Trust policy to assume a role using session tags to restrict role access
Create and attach a trust policy to the role to be assumed that allows the IAM role or user to assume the role, uses session tags, and restricts the session tag values to specific StreamSets user accounts.
For example, if using instance profile authentication, you might create the following policy where:
  • <account_id> is the ID of your AWS account.
  • <role_name> is the name of the role permitted to assume this role. Enter the name of the role included in the instance profile associated with the Amazon EC2 instance where the StreamSets engine runs.
  • <user1> and <user2> are StreamSets user accounts allowed to assume this role. To specify a Control Hub user account, use the required naming convention: <user ID>@<organization ID>. For example, joe@MyCompany.
{
 "Version": "2022-10-17",
 "Statement": [
   {
     "Sid": "",
     "Effect": "Allow",
     "Principal": {
       "AWS": "arn:aws:iam::<account_id>:role/<role_name>"
     },
     "Action": [
       "sts:AssumeRole",
       "sts:TagSession"
     ],
     "Condition": {
       "StringEquals": {
         "aws:RequestTag/streamsets/principal": ["<user1>", "<user2>"]
       },
        "Null": {
          "aws:RequestTag/streamsets/principal": "false"
        }
     }
   }
 ]
}
If using AWS access keys authentication, create a similar trust policy. However, for the principal, specify the ARN of the IAM user permitted to assume this role. Enter the name of the IAM user that owns the access keys used to authenticate with AWS. For example:
...
"Principal": {
       "AWS": "arn:aws:iam::<account_id>:user/<user_name>"
},
...

For more information about creating an IAM trust policy, see the AWS IAM documentation.

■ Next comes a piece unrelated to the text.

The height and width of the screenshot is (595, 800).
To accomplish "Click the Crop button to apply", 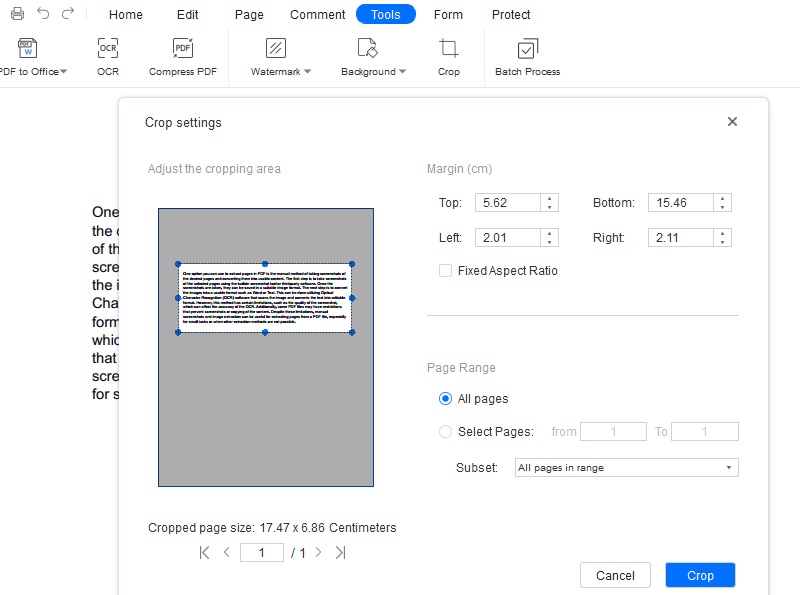I will point(700,575).
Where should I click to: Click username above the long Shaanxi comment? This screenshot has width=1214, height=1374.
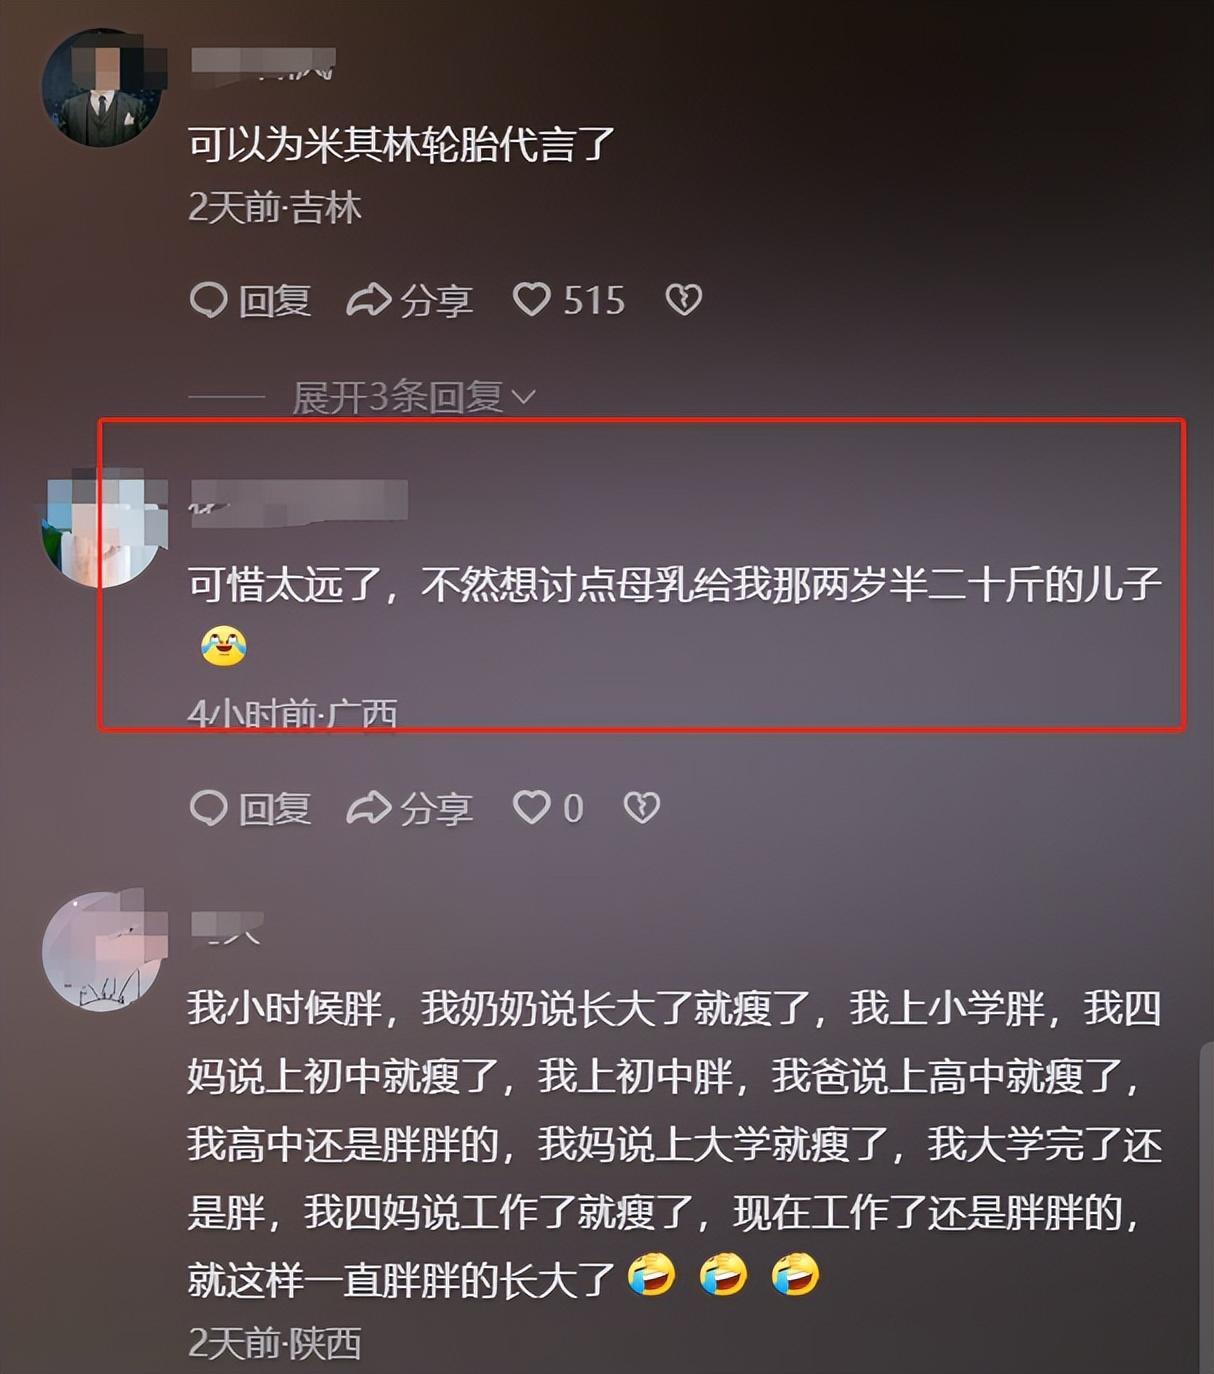tap(227, 927)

Configure Stages to Assume a Role

After you create and attach a trust policy to the role to be assumed, you can configure Amazon stages to assume the role.

  1. On the primary tab of the Amazon stage, select AWS Keys or Instance Profile for the Authentication Method property.
  2. Select Assume Role.
  3. Configure the following properties:
    Assume Role Property Description
    Role ARN

    Amazon resource name (ARN) of the role to assume, entered in the following format:

    arn:aws:iam::<account_id>:role/<role_name>

    Where <account_id> is the ID of your AWS account and <role_name> is the name of the role to assume. You must create and attach an IAM trust policy to this role that allows the role to be assumed.

    Role Session Name

    Optional name for the session created by assuming a role. Overrides the default unique identifier for the session.

    Session Timeout

    Maximum number of seconds for each session created by assuming a role. The session is refreshed if the pipeline continues to run for longer than this amount of time.

    Set to a value between 3,600 seconds and 43,200 seconds.

    Set Session Tags

    Sets a session tag to record the name of the currently logged in StreamSets user that starts the pipeline or the job for the pipeline. AWS IAM verifies that the user account set in the session tag can assume the specified role.

    Select only when the IAM trust policy attached to the role to be assumed uses session tags and restricts the session tag values to specific user accounts.

    When cleared, the connection does not set a session tag.

    External ID External ID included in an IAM trust policy that allows the specified role to be assumed.

    Available when assuming another role.